The fact is that the Web has afforded many people with disabilities new-found potential to buy and sell things, work, manage finances, find community, gather news, and access government services -- all things able-bodied people take for granted. When people with disabilities received legal protection, it wasn't given out of pity. It was given to protect their right to participate equally in society. Web designers and developers can enable that equal participation with every site they design, using modern coding principles. Or they can hide in a castle or a cave, clutching their legacy code, certain that those evil, litigious disabled people are out to get them.

So, which is it?

[This entry cross-posted to take your comments and trackbacks.]

Yahoo! Developers: Setting a Standard for the New Professionalism

In an article published Monday, February 13, 2006, Yahoo! Senior Web Developer Nate Koechley outlines the Yahoo! concept of Graded Browser Support.

The approach is a work of art so beautiful and sensible it literally made me weep for joy. In light of ongoing discussion regarding a new professionalism for Web designers and developers, it's clear that the approach that Koechley outlines is not only logical and simple, but also profoundly practical.

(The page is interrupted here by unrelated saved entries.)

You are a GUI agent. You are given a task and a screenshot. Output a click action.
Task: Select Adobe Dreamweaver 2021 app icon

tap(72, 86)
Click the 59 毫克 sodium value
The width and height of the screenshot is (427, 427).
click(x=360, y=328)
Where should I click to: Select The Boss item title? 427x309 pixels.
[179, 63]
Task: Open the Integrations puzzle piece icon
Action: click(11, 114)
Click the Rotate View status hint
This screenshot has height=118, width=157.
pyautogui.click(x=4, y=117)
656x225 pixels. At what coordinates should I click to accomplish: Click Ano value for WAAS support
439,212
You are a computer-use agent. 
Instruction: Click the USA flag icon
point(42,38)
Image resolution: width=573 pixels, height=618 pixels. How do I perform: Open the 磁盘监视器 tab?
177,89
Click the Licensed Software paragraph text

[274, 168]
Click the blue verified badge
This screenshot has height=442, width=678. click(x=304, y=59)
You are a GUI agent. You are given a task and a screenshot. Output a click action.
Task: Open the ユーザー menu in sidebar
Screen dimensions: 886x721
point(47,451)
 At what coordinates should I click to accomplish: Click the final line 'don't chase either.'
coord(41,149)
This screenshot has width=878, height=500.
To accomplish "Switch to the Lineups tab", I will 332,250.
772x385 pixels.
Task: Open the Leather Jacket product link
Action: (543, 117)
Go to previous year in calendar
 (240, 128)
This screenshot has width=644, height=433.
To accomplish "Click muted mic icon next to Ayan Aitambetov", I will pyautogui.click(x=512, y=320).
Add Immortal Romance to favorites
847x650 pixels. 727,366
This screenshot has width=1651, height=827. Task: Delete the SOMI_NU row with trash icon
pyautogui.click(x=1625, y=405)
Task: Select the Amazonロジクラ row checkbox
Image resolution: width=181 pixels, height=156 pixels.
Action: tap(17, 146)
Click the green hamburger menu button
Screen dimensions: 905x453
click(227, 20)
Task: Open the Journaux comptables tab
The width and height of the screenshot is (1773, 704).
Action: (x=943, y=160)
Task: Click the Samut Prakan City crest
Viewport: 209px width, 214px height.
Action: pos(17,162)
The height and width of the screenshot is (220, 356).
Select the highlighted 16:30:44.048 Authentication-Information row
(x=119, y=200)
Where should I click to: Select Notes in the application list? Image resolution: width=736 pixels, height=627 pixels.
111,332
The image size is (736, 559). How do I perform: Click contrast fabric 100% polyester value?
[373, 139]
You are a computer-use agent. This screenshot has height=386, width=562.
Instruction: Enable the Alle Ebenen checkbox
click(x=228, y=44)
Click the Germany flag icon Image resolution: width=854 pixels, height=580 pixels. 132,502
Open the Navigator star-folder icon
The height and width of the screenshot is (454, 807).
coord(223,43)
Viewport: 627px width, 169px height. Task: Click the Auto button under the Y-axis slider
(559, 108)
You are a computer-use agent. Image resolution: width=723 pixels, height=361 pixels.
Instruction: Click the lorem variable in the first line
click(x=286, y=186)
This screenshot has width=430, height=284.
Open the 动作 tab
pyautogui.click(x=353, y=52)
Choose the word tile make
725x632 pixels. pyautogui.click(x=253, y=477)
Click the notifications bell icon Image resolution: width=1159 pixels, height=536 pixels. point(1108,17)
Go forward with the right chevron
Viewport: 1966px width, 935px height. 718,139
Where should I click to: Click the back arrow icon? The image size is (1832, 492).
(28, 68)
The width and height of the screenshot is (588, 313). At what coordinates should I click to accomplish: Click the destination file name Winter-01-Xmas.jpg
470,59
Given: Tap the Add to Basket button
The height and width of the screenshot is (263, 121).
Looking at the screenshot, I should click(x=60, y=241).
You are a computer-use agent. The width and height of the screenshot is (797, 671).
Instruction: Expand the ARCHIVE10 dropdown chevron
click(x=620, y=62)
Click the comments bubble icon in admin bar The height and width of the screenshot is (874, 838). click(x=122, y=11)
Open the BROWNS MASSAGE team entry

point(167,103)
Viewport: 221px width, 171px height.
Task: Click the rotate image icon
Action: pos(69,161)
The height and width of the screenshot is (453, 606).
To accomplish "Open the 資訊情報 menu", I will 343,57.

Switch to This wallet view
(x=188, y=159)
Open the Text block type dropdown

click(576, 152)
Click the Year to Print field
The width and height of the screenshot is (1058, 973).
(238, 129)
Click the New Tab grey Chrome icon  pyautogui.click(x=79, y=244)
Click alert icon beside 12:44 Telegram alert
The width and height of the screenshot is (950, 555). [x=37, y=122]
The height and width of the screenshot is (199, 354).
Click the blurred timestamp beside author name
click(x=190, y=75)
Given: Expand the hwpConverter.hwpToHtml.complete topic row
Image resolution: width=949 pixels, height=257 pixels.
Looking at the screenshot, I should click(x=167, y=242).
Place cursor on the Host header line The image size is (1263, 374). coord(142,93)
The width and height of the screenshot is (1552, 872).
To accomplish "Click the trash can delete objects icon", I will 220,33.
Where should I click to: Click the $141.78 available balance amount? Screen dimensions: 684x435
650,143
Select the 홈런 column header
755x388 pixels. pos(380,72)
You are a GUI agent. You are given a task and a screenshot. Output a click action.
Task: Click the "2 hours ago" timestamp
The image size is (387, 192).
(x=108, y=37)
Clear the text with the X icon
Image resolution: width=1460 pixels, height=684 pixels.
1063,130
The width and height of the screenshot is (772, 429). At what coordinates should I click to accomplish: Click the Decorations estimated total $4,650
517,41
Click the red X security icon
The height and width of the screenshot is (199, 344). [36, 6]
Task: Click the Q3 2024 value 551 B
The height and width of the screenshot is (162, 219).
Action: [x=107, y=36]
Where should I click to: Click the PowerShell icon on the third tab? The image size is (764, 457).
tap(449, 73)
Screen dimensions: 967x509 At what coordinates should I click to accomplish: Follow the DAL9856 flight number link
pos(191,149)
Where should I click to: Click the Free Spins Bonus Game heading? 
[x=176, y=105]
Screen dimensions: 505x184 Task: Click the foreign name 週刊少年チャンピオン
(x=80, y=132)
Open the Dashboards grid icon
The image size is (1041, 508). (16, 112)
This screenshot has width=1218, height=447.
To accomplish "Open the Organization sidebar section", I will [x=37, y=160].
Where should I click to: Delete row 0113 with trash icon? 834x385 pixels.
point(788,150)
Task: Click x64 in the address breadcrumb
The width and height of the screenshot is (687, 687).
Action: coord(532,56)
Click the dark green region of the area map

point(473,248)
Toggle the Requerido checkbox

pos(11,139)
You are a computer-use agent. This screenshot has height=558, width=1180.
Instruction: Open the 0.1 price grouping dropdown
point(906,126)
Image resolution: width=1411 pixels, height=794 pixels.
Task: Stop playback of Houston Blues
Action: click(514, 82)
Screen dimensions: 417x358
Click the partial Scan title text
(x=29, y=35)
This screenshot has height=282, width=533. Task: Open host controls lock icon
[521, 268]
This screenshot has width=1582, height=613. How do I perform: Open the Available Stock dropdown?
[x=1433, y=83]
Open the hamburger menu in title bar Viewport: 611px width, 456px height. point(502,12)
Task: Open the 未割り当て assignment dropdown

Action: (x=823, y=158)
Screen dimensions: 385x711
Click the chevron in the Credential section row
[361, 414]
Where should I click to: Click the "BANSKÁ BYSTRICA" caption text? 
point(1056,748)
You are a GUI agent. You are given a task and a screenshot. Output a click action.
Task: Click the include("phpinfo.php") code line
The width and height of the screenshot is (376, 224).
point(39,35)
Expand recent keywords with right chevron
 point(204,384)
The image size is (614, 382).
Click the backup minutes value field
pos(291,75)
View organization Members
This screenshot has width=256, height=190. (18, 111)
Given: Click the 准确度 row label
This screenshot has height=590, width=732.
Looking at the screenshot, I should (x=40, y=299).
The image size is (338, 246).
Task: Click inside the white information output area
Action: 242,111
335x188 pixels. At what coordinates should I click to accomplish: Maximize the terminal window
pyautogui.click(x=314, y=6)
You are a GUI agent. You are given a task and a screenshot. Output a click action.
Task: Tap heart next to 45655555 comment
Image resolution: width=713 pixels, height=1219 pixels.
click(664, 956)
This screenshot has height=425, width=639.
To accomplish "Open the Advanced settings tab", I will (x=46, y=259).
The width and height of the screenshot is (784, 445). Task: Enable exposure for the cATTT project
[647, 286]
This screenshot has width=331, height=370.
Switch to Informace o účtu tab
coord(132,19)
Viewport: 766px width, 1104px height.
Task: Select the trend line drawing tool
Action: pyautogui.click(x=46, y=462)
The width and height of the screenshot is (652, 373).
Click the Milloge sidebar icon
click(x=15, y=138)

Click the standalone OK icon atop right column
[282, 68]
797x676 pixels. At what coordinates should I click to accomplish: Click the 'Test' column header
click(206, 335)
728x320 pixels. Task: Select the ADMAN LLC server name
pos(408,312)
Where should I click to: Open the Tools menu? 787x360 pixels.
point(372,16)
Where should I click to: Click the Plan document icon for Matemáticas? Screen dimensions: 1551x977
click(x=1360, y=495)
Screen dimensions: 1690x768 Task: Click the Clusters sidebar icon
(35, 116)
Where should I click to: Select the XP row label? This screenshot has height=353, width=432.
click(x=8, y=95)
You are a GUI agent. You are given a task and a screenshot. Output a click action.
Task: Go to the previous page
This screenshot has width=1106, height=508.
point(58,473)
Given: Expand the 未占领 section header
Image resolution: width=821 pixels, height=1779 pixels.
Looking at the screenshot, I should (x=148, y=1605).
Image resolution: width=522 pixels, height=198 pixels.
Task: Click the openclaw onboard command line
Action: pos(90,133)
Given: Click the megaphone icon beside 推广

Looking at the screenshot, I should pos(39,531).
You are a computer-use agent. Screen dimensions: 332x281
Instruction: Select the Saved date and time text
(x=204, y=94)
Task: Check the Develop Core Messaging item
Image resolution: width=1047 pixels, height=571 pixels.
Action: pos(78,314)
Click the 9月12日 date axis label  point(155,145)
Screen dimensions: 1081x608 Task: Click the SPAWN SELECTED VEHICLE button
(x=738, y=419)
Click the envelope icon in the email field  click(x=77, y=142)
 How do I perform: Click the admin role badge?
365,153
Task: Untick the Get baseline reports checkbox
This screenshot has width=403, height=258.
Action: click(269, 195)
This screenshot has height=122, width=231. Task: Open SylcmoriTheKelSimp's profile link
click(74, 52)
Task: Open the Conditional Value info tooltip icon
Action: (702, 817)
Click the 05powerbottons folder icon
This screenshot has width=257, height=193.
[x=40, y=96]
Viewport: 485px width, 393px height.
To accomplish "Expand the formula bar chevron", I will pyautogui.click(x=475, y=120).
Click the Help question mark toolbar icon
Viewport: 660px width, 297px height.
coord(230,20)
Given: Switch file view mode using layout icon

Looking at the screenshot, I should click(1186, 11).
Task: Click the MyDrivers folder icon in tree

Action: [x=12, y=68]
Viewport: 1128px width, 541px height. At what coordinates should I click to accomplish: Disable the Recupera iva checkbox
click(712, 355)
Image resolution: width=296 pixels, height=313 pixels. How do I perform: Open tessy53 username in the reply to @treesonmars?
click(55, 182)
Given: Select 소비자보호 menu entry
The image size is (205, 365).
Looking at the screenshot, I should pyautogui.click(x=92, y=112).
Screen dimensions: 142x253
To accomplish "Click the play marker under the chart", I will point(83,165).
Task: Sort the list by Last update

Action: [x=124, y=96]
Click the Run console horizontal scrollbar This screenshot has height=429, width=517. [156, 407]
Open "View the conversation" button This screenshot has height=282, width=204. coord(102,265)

One of the most powerful aspects of the document is it approaches the entire challenge of browser support for sites from an enlightened point of view. Instead of calling out any given browser as problematic and focusing on how to manage it, Koechley points to the nature of the Web and its evolution, encouraging us to work within that context:

“Expecting two users using different browser software to have an identical experience fails to embrace or acknowledge the heterogeneous essence of the Web. In fact, requiring the same experience for all users creates a barrier to participation. Availability and accessibility of content should be our key priority.”

The report goes on to describe Yahoo!'s definition of browser support, how it approaches “grading” browsers, and outlining a very practical means of addressing quality assurance. Along with the article is a grid that shows grades of support common browsers receive.

That all Web designers and developers seeking to solve difficult browser support concerns should read this article should go without saying.

Putting similar policies and processes in place for any design and development environment, large or small, would be a monumental step forward for not only the cause of Web standards, but improving the quality of the Web itself.

[This entry cross-posted to take your comments and trackbacks].

Staying on Target

A lot can happen in 24 hours.

In the time since yesterday's post, Taking Aim at Target(.com), the web site has been changed to address at least the image based submit buttons on the Target Pharmacy sign in page. It no longer requires a mouse click to submit the forms.

They literally fixed this overnight. If it took so little time to fix, why now and not ten months ago when the US National Federation of the Blind originally complained to Target?

We have all heard it: "until there's the threat of legal action, companies just won't take notice." It shouldn't take a law suit and significant press and buzz across the web to motivate people into action. If we rely on law suits from special interest groups and then fix those problems, we don't do anything for any of the other groups that require accessibility.

So, a small victory, and kudos to Target for making this change. Too bad the alt attributes for the submit buttons on the sign in page are still missing.

Clearly this is a long way from over and we're all watching with interest.